What is hot desking?For those of you not yet in the now and may have accidentally thought that hot desking involved some sort of heated elements being installed in otherwise average office spaces, do not fear. Hot desking, is in fact, the process of combining companies or organisations into one singular office space. Some of the benefits in hot desking is that there is a greater amount of work-collaboration – after all, imagine all the companies employees working in the same space as other companies employees at once? The hive mind of creativity is fruitful. But by the same measure, employees do not have a set work space – they are always moving – and thus there is less personalization of individual work spaces.
Does it increase productivity?Well, of course, whether or not a workplace has improved productivity depends on how you define productivity – there are numerous reports coming out of basic research into hot desking – all of which have conflicting information. Unfortunately, the largest body of research into hot desking doesn't look that great: ostensibly hot desking actually decreases the average productivity of workers. While sharing a bustling workplace with other creatives produces the opportunity to share idea creation with as many different colleagues as possible, studies show that there is less likelihood that these same people will be able to concentrate. So, hot desking environments have greater work collaboration but that creative process can be inhibited when employees can't bring those ideas to fruition with the concentration that they require. They are also said to increase mental workload, fatigue and stress. (http://theconversation.com/the-rise-and-fall-of-the-hot-desk-say-hello-to-activity-based-working-26622) Another unfortunate consequence of hot desking is the increased average of health risks. One of the biggest downsides is that shared keyboards are five times more likely to have an increased amount of germs – this is provided you aren't always sticking to hot desking etiquette or workplace policy around hot desking. (http://theconversation.com/the-rise-and-fall-of-the-hot-desk-say-hello-to-activity-based-working-26622).

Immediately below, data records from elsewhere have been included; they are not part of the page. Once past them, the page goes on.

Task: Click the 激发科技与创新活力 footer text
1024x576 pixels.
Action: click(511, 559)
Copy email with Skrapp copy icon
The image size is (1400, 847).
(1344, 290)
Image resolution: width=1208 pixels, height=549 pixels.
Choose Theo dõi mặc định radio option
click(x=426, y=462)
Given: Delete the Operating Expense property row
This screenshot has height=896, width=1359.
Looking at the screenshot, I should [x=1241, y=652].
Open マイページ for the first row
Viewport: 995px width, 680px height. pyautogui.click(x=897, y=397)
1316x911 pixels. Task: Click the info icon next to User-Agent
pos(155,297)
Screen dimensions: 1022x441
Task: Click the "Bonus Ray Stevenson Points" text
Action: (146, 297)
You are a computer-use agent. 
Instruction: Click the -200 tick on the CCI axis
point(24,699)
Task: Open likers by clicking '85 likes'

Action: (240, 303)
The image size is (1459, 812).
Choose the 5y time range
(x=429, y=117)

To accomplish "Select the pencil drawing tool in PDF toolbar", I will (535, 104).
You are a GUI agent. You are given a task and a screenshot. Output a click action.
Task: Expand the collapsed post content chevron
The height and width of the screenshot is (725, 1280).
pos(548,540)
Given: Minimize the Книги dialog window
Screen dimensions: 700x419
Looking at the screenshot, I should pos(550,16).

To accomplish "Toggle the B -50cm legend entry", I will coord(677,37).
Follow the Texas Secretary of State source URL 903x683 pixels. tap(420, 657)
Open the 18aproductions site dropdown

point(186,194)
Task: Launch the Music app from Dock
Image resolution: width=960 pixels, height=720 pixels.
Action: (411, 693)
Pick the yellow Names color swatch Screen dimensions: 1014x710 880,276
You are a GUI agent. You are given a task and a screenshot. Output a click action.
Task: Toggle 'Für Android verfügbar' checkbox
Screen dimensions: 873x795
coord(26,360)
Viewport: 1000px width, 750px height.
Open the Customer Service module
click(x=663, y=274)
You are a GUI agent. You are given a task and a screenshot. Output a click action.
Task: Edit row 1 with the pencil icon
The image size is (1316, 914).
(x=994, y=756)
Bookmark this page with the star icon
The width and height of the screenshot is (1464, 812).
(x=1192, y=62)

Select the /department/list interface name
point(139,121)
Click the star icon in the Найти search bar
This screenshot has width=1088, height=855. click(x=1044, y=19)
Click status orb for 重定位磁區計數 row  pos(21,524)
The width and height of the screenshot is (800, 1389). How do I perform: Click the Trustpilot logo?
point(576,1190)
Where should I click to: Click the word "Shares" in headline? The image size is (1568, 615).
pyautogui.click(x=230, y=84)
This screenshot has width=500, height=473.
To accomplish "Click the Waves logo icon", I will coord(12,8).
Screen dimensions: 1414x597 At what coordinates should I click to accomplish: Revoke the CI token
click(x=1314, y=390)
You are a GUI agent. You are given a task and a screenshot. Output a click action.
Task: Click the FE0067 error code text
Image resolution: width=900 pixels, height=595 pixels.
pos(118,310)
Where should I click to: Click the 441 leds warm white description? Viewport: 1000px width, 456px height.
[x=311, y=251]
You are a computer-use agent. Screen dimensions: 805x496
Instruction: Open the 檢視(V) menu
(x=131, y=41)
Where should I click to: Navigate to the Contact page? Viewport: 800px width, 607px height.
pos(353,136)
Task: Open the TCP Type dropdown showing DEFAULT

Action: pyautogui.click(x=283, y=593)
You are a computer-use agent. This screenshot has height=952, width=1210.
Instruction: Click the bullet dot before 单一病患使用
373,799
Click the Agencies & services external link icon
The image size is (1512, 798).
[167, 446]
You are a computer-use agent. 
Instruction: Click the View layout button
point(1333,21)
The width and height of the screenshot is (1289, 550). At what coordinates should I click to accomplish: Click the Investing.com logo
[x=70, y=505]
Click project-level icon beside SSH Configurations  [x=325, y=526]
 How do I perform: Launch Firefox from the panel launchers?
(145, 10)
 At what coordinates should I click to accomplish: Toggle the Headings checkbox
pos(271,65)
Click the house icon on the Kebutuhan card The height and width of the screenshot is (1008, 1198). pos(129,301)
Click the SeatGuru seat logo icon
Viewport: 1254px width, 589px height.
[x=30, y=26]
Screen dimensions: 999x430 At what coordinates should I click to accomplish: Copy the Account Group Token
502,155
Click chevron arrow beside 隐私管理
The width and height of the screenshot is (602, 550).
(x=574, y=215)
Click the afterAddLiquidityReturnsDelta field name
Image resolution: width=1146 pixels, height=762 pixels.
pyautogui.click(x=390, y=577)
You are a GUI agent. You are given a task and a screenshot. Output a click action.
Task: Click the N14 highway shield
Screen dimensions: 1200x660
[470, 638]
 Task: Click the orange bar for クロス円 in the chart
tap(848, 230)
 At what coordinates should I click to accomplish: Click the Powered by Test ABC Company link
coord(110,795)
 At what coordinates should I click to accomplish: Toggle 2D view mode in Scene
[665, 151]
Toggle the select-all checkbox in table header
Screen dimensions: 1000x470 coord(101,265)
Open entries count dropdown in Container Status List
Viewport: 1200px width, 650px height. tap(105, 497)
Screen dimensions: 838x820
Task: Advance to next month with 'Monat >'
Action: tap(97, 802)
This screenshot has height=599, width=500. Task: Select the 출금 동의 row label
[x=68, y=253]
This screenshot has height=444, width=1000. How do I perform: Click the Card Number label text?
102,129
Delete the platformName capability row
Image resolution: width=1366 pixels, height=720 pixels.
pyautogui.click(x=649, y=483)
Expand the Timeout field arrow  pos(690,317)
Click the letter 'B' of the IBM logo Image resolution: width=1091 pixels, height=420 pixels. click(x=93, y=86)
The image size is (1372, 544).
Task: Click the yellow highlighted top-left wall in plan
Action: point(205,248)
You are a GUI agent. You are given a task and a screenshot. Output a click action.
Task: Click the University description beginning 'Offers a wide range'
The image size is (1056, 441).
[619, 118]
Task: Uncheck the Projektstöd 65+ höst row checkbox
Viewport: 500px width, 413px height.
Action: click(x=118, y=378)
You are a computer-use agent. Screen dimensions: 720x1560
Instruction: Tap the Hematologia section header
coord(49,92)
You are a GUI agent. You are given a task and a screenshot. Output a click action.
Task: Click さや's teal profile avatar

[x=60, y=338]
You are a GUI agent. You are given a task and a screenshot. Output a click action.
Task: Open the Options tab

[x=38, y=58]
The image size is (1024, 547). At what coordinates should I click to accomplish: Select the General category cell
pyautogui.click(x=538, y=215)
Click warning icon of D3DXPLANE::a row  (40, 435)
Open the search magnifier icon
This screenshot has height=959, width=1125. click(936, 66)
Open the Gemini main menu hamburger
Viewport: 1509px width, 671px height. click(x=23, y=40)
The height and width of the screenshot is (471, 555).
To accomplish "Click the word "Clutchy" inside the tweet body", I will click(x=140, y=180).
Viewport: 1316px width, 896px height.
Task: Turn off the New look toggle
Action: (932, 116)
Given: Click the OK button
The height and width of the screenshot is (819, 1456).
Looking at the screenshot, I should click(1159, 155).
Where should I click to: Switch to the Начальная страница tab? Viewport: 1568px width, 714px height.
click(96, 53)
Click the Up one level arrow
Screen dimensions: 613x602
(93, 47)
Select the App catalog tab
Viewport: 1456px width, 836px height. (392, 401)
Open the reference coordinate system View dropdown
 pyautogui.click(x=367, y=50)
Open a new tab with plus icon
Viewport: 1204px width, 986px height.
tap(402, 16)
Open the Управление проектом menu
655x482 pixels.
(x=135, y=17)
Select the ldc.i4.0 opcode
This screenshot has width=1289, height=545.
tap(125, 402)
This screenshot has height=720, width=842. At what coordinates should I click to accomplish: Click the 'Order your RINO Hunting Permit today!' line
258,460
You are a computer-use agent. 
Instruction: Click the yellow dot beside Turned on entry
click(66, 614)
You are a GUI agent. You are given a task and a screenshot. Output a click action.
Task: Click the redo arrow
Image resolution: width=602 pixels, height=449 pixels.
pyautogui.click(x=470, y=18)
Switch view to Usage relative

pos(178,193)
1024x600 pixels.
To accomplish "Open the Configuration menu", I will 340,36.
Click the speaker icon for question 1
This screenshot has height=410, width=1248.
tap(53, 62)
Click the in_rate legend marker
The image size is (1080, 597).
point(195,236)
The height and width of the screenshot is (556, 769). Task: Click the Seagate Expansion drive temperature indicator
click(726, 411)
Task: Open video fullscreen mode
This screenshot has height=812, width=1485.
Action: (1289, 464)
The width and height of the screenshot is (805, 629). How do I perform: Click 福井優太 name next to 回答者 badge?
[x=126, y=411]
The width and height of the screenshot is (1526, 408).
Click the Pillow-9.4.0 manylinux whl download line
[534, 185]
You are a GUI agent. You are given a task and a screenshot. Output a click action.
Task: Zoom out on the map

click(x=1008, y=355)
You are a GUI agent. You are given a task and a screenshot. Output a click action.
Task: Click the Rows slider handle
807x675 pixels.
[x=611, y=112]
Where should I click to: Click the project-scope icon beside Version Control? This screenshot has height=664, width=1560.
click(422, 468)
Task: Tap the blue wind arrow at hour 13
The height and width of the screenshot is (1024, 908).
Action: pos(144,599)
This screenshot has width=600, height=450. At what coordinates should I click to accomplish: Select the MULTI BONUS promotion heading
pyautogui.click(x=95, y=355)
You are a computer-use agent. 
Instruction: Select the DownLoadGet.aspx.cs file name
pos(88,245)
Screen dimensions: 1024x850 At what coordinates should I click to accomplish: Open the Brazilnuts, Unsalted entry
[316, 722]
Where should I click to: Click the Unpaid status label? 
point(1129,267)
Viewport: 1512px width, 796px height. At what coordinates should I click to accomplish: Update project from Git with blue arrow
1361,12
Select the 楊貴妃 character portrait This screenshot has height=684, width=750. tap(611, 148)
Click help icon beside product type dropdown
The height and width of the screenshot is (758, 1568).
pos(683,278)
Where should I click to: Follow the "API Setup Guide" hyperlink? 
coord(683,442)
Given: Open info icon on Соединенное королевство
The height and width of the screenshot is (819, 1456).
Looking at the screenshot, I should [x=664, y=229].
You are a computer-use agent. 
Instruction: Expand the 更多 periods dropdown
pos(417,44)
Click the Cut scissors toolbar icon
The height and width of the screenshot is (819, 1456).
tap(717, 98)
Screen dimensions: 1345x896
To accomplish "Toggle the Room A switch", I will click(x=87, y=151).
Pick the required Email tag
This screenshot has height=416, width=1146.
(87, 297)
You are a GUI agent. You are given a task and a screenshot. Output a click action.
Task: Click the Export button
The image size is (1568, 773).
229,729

So, what's the solution? Hot tips
If hot desking has so many of these negative impacts on workplace productivity, then perhaps there are some tips to work with this shared-workspace idea that produces benefits for both employees and the workplace. Well, some research into hot desking has laid out some simple alternative solutions for you to implement to enjoy the benefits of a shared workspace to avoid these obvious pitfalls:
Setting clear and defined goals for your employee or “activity-based working”
This is a new trend which has started to become popular with large corporations that ultimately requires each work environment to be specifically tailored to the role of each employee and it is said to lower sedentary behaviours and increase performance.
Decreasing regulation around the personalization of desks
Sure we all want to have nice hot desking etiquette in office places however studies demonstrate that workers who are allowed to give each environment their own personal touch, they are far more likely to feel at home in their workspace and thus their productivity is not diminised.
Try not split your employees into separate offices.
In other words, if you are going to have an open-plan, shared-workspace – go the whole hog. Research shows that an employees psychology is negatively impacted by separating teams into different workspaces particularly if that separate space is constantly changing.